From Austin, Ben Philpott reports.

It's a challenge Texas Governor Rick Perry often makes -- leave what he calls "high tax" California and come to "low tax" Texas. So California Assemblyman Dan Logue brought a bi-partisan group of lawmakers to ask some recent defectors why they made the move and what would bring them back.

DAN LOGUE: We're here to talk about primarily jobs. If you don't grow the economy, everything else doesn't matter.

But are taxes really lower in the Texas than the Golden State? A report by the Council on State Taxation, a D.C. based tax research group, showed Texas businesses actually have a higher tax burden. But the report takes into account California's artificially suppressed property taxes thanks to the 1970's ballot initiative -- Prop 13. Doug Lindholm heads up the group.

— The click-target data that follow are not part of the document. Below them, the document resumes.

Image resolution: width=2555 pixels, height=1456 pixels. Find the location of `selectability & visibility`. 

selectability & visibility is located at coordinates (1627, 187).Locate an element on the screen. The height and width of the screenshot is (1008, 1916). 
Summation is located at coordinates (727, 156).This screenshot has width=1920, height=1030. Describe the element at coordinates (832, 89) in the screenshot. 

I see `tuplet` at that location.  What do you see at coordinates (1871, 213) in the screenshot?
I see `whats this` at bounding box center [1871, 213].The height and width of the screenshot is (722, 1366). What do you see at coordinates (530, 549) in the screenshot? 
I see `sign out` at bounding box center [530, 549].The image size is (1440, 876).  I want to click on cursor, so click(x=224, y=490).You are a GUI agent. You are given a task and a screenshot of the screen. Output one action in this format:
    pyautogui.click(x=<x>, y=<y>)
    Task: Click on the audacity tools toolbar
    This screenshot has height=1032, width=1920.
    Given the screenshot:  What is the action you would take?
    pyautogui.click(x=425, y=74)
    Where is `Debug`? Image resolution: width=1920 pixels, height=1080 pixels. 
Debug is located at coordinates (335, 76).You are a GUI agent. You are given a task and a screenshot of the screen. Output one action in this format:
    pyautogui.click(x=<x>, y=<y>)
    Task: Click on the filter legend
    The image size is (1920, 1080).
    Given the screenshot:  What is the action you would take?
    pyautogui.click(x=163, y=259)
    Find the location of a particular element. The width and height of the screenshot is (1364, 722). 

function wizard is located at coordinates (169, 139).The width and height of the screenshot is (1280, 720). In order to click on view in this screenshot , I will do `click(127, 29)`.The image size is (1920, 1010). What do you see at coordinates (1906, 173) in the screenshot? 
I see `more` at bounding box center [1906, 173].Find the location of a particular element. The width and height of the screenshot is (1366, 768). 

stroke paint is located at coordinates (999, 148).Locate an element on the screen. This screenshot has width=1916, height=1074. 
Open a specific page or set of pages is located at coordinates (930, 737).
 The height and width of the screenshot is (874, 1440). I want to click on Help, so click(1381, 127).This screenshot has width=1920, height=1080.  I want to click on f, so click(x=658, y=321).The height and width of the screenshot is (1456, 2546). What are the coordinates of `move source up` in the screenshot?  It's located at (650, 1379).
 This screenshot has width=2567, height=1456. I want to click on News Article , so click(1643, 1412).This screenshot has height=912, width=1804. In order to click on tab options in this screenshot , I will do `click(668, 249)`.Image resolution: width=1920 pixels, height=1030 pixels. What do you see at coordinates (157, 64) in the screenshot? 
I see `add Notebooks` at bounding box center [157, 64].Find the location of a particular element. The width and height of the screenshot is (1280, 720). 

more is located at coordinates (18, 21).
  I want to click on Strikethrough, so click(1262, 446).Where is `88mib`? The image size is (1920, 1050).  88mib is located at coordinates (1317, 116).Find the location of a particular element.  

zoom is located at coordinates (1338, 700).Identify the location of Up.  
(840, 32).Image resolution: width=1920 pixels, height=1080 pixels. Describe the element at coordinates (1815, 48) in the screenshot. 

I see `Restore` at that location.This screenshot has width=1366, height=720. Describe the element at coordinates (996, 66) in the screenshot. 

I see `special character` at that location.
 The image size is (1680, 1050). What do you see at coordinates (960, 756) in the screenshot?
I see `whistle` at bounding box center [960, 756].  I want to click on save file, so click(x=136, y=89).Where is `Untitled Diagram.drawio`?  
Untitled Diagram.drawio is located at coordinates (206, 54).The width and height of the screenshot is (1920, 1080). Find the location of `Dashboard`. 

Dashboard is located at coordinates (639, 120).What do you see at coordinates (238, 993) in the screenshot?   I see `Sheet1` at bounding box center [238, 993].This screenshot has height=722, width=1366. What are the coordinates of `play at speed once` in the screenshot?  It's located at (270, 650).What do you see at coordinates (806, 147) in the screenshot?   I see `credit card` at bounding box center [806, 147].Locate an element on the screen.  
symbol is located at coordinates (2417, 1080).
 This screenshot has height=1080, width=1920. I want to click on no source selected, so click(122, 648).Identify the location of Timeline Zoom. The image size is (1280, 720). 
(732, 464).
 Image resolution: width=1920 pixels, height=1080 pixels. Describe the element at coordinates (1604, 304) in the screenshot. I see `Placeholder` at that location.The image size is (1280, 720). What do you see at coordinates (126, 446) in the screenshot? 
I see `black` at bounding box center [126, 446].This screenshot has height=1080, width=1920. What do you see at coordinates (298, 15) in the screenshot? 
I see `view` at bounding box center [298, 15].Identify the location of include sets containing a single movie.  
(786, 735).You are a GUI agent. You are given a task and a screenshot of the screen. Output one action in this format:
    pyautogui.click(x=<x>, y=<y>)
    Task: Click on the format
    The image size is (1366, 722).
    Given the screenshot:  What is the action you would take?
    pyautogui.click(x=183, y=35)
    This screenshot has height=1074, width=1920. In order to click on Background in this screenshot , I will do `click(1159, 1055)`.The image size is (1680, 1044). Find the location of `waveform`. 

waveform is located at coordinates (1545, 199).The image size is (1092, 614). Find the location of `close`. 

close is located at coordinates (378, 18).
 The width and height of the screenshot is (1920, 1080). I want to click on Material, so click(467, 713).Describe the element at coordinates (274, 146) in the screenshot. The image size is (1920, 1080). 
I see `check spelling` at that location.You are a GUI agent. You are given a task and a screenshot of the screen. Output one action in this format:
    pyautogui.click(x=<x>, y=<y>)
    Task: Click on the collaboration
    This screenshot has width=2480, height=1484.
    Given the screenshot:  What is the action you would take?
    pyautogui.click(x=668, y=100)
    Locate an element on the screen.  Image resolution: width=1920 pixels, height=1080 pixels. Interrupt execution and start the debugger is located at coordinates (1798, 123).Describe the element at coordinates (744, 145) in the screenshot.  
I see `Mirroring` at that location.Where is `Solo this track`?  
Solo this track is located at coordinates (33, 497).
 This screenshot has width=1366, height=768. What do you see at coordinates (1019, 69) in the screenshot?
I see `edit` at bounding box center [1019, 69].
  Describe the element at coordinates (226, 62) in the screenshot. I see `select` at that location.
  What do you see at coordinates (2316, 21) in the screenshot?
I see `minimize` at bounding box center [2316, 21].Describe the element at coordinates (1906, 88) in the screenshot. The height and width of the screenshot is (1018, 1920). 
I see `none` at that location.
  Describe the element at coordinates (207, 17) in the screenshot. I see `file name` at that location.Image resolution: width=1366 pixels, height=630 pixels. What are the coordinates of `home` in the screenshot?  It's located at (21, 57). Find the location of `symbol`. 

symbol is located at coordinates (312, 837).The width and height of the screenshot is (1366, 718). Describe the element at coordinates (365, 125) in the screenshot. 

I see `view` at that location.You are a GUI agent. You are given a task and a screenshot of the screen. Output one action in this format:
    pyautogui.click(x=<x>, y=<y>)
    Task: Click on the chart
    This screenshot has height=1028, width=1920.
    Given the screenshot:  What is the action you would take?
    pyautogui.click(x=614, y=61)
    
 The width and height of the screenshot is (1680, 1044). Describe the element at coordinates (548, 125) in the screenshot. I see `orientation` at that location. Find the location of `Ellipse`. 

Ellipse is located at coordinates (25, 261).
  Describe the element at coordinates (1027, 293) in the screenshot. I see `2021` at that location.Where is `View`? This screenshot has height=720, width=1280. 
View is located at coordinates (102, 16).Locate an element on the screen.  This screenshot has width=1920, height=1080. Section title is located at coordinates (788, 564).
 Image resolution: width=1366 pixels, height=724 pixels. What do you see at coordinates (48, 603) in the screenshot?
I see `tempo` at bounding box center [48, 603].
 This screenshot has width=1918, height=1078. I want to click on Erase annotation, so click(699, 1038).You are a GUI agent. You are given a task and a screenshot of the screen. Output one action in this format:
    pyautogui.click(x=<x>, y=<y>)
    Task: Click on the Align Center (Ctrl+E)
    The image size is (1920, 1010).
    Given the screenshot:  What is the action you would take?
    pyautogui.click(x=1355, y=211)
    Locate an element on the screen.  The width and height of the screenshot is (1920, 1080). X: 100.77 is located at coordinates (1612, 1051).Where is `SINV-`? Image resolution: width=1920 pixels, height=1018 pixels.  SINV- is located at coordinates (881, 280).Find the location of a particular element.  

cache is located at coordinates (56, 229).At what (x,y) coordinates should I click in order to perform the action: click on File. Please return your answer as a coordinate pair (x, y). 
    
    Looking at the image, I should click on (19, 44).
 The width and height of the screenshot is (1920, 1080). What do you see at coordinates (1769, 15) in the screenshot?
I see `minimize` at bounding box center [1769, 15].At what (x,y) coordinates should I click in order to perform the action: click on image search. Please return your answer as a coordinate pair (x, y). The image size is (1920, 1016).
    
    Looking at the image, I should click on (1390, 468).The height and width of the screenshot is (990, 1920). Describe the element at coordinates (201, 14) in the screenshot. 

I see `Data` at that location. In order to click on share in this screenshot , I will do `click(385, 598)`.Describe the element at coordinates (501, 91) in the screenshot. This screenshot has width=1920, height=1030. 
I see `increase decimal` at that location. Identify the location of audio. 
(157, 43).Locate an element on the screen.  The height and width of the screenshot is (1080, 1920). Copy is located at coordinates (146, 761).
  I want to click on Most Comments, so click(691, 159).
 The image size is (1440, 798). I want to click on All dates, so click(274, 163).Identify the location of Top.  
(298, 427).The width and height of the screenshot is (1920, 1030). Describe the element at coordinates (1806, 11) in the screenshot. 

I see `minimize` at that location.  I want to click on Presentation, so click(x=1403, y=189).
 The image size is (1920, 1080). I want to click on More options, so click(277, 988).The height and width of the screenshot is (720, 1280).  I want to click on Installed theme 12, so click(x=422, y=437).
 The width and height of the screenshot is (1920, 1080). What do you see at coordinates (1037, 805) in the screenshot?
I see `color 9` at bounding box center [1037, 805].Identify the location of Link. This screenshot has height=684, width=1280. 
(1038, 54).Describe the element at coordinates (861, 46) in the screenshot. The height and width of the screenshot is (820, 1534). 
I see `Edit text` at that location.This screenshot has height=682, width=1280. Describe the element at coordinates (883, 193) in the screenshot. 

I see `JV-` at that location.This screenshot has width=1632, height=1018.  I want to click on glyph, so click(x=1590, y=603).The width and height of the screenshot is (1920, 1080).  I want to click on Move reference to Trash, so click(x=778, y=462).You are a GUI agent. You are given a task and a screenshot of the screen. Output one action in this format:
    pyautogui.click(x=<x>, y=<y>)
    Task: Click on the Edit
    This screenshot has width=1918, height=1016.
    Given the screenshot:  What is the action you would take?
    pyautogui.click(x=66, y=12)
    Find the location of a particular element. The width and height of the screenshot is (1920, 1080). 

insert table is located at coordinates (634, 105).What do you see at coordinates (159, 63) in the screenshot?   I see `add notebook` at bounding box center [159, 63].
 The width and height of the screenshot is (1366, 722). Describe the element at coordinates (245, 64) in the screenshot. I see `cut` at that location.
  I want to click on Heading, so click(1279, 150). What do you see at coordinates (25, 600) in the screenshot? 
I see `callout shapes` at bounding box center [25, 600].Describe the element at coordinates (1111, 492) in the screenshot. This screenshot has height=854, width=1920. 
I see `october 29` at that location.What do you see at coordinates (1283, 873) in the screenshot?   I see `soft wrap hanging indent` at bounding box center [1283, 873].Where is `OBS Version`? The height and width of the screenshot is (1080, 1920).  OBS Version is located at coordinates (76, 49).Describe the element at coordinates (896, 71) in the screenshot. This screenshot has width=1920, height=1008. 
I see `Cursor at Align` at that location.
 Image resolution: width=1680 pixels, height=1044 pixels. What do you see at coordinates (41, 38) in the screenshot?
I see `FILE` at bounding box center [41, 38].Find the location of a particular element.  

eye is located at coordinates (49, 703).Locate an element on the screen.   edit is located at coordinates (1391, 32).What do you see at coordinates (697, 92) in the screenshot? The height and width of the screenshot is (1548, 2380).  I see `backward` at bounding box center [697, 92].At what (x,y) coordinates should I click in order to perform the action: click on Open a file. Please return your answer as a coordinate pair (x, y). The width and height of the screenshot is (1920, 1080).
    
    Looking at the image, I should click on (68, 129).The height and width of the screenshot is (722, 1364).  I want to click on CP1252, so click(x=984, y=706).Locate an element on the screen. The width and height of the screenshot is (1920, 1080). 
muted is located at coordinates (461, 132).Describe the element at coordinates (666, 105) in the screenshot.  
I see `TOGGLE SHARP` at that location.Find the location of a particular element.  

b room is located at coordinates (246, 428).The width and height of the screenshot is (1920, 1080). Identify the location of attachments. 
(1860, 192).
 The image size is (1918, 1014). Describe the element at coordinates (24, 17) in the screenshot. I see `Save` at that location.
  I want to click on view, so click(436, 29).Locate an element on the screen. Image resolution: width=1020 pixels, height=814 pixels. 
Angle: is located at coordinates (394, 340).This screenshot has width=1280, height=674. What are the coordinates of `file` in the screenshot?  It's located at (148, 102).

DOUG LINDHOLM: So if you look at private sector product - the burden in Texas is higher. But again that's attributable to the fact that California has a lower property tax rate on both businesses and individual. Unless of course you sell that property.

Once you sell a property -- it no longer falls under Prop 13's tax protection. So Lindholm says leaving California probably wouldn't help established businesses. But in most cases startups would be better off in the Lone Star State than in California.

In Austin I'm Ben Philpott for Marketplace.